2 min Read

As the leaves change colors and the breeze feels crisper, autumn is in full swing. Squash line the grocery shelves, children grab handfuls of candy corn, and our kitchens are filled with the scrumptious aroma of fresh-baked pumpkin pies.

pumpkin pie

But as every horror buff knows, especially with Halloween right around the corner, there's often a darkness lurking behind idyllic scenes.

In the past year, we've had a very real glimpse of what a world plagued by climate change, food insecurity, and rampant disease would look like. Nothing could offer more fright than that.

Fortunately, though, we do have a tool at our disposal that could avert this progression: gene editing.
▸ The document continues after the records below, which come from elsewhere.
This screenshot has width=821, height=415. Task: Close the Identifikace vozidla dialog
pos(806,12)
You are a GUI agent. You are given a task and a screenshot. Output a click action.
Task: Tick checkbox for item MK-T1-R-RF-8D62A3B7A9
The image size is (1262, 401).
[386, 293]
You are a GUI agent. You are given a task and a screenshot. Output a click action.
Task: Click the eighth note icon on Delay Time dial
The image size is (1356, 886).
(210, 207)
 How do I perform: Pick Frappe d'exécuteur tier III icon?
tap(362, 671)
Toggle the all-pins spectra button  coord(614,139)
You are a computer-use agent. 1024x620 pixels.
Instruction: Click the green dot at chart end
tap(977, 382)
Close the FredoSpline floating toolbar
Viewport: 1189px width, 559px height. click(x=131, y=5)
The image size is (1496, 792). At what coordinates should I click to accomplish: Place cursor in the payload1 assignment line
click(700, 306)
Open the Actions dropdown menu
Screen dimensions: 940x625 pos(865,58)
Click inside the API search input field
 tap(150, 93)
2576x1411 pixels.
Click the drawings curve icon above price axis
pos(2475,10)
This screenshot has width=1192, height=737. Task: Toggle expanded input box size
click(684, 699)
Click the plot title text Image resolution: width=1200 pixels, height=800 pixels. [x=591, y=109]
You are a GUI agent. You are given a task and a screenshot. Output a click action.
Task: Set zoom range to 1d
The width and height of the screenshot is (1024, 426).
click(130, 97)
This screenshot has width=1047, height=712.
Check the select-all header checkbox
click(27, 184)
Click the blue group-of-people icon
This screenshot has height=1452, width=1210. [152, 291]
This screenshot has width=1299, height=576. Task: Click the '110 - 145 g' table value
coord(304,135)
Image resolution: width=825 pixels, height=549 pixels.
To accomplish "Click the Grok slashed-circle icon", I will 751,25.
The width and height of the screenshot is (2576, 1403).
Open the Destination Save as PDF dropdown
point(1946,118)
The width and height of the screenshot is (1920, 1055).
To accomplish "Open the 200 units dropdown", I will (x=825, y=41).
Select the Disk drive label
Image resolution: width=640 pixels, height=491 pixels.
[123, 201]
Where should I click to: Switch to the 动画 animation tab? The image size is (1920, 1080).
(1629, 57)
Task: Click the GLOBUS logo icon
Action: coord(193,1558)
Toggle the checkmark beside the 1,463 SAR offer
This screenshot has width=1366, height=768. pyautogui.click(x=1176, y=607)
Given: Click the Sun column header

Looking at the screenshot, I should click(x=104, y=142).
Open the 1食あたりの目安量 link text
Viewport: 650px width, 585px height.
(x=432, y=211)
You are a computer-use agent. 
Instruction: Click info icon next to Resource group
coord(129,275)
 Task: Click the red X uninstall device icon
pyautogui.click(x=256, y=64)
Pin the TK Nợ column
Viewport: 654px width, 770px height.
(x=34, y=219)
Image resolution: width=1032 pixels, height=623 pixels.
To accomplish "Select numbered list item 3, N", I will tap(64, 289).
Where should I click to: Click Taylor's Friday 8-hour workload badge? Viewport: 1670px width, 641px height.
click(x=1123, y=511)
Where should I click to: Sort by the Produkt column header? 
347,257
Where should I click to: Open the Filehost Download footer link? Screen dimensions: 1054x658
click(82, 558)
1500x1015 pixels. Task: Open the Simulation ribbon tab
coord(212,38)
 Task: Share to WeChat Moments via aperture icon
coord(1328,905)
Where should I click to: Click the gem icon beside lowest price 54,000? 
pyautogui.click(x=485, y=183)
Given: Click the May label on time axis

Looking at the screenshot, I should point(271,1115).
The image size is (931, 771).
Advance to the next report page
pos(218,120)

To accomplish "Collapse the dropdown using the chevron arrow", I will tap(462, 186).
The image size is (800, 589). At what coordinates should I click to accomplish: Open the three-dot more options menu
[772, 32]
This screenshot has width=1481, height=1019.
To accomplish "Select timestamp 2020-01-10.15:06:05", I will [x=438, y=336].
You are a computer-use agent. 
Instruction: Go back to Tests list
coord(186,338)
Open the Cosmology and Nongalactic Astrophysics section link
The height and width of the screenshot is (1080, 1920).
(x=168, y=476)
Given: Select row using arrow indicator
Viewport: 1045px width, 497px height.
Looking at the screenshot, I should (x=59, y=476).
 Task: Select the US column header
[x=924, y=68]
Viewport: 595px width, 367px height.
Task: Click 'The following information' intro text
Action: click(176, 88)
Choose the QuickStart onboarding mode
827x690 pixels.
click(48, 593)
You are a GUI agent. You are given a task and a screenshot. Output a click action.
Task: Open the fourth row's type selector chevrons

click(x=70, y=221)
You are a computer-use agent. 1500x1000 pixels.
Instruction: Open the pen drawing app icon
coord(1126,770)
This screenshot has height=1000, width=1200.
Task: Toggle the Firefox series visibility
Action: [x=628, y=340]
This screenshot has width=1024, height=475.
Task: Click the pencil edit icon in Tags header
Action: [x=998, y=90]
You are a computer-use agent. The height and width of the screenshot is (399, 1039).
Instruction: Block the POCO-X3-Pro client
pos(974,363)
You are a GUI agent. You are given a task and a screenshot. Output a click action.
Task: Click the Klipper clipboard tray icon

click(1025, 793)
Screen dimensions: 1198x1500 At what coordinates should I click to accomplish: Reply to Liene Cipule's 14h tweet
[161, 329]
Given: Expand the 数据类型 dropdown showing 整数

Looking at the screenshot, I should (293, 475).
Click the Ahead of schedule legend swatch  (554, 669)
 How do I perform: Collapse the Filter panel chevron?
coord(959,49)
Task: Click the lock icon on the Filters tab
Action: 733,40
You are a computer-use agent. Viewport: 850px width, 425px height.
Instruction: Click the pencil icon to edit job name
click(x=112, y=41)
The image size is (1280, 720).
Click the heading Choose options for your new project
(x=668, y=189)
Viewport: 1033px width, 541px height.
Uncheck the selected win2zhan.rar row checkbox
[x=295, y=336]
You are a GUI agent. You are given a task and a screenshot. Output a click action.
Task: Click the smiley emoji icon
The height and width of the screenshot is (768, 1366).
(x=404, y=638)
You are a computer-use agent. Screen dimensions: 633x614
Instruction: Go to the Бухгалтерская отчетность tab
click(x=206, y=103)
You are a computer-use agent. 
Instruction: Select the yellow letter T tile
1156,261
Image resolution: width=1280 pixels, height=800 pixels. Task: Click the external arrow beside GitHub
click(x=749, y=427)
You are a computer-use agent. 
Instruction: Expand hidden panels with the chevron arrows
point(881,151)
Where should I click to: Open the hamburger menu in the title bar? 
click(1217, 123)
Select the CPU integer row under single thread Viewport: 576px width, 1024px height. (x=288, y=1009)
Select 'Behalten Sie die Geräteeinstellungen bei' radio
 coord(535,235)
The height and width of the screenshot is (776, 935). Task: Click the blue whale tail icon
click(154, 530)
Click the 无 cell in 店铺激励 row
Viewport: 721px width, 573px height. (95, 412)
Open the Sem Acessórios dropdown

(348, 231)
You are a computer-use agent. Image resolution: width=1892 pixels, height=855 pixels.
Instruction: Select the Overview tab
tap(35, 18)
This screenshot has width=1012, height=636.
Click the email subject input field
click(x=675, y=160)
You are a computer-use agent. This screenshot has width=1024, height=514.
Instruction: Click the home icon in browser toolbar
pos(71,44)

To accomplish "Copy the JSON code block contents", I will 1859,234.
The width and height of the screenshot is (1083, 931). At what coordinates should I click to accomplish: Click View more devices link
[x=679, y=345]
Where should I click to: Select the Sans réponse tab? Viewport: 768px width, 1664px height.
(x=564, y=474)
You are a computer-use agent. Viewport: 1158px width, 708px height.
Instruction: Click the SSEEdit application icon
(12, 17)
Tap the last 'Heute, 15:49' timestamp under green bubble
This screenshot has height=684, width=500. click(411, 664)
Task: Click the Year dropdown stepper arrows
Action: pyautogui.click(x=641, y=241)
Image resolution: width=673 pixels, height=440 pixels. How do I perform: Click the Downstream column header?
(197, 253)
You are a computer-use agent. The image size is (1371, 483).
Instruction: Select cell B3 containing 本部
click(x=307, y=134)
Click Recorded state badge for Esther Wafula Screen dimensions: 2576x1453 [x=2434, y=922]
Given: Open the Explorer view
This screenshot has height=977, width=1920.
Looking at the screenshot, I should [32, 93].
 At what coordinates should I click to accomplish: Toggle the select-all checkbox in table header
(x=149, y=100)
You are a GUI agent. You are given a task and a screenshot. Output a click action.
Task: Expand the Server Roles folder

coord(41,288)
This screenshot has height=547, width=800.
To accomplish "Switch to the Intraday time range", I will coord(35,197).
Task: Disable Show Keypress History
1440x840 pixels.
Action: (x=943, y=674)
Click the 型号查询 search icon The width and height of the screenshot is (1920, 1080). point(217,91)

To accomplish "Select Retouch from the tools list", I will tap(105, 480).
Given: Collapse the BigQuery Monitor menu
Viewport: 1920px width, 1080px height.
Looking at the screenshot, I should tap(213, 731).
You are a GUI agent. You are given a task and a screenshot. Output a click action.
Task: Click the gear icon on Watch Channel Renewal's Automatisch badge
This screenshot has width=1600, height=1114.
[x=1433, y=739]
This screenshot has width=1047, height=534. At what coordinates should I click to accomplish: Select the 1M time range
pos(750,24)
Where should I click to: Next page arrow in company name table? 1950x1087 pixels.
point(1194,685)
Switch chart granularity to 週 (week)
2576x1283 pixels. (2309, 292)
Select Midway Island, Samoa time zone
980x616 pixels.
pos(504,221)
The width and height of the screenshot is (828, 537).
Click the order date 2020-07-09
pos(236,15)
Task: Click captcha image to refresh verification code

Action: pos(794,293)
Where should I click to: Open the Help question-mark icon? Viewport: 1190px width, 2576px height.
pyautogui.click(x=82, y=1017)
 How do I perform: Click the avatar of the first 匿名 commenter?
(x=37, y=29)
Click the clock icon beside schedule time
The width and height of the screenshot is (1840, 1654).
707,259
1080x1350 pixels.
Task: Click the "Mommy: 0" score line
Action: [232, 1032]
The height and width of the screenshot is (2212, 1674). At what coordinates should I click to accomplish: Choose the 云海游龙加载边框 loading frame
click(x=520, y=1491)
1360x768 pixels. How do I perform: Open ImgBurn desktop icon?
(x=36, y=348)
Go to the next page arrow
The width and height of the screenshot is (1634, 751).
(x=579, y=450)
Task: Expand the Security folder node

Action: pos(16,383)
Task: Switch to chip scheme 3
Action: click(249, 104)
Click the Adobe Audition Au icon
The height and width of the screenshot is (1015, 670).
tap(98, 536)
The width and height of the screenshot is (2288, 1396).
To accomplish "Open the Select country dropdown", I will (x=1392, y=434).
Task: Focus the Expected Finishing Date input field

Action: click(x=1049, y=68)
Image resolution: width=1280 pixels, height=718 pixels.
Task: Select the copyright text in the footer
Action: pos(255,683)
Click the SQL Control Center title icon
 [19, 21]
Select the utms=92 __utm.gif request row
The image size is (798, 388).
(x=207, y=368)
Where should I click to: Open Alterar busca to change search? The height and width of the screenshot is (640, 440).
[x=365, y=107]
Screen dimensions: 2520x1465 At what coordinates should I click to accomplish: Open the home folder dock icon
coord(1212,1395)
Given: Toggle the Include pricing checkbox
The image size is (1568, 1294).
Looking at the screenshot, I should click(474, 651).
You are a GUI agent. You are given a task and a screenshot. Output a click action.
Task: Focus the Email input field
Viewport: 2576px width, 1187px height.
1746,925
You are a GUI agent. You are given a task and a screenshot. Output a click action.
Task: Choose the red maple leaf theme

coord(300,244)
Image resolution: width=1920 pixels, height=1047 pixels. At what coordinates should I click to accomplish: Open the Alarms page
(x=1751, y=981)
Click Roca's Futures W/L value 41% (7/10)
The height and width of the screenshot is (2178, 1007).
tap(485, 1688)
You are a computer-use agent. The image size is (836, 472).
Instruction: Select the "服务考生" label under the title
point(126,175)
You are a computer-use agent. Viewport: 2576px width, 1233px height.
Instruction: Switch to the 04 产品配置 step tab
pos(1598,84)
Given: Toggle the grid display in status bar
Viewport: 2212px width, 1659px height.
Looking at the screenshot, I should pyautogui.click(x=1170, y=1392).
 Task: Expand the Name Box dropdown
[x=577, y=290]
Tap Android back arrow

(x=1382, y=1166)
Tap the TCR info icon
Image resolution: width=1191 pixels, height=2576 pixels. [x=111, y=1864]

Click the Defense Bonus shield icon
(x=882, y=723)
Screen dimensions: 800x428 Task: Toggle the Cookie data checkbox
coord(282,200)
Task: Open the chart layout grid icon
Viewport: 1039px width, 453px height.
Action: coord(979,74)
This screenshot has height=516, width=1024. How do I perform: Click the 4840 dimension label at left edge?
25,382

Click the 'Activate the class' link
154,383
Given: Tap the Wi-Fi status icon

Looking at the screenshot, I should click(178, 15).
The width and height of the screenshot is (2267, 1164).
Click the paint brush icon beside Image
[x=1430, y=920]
At first, the innovation may sound like something straight out of Star Trek. But it's actually the latest and most versatile iteration of what humans have done for millennia—selective breeding. Gene editing allows scientists to combat our most pressing issues more quickly and effectively through precise DNA targeting.

Take climate change, which continues to unleash havoc on communities around the globe. Gene-editing are poised to help farmers grow more resilient crops in the face a warming climate with less clean water at our disposal. If those research efforts get stopped in their tracks, billions could go hungry—and we could lose an essential tool for lowering greenhouse gas emissions, too.

Or consider how our ongoing struggles with Covid-19 demonstrate the necessity of beefing up our capabilities to respond to public health crises, especially in a globally connected world. Some of the most encouraging tactics to defeat scourges like HIV, malaria and Lyme disease rely on gene editing—and if that's no longer on  the table, millions remain at risk of suffering through these deadly diseases.

Gene editing also promises to be one of the most effective guards against chronic disease. Plant scientists are already developing more heart-healthy oils less, starches loaded up with fiber, and vegetables packed with antioxidants and advantageous amino acids.

Sprouting plants

Barriers to the deployment of gene editing technologies are the greatest threat to seeing their positive applications fulfilled in the months and years ahead. It's up to regional stakeholders to recognize the revolutionary potential and do their part to facilitate access.

After all, sacrificing our ability to tackle the climate crisis, stop killer pathogens in their tracks, and live healthier lives—that's a plotline that should be restricted to thriller films only, not our future.

So, this Halloween, when you're walking gingerly through the haunted house or ghost tour, consider the far more realistic horror of gene editing's absence from our lives.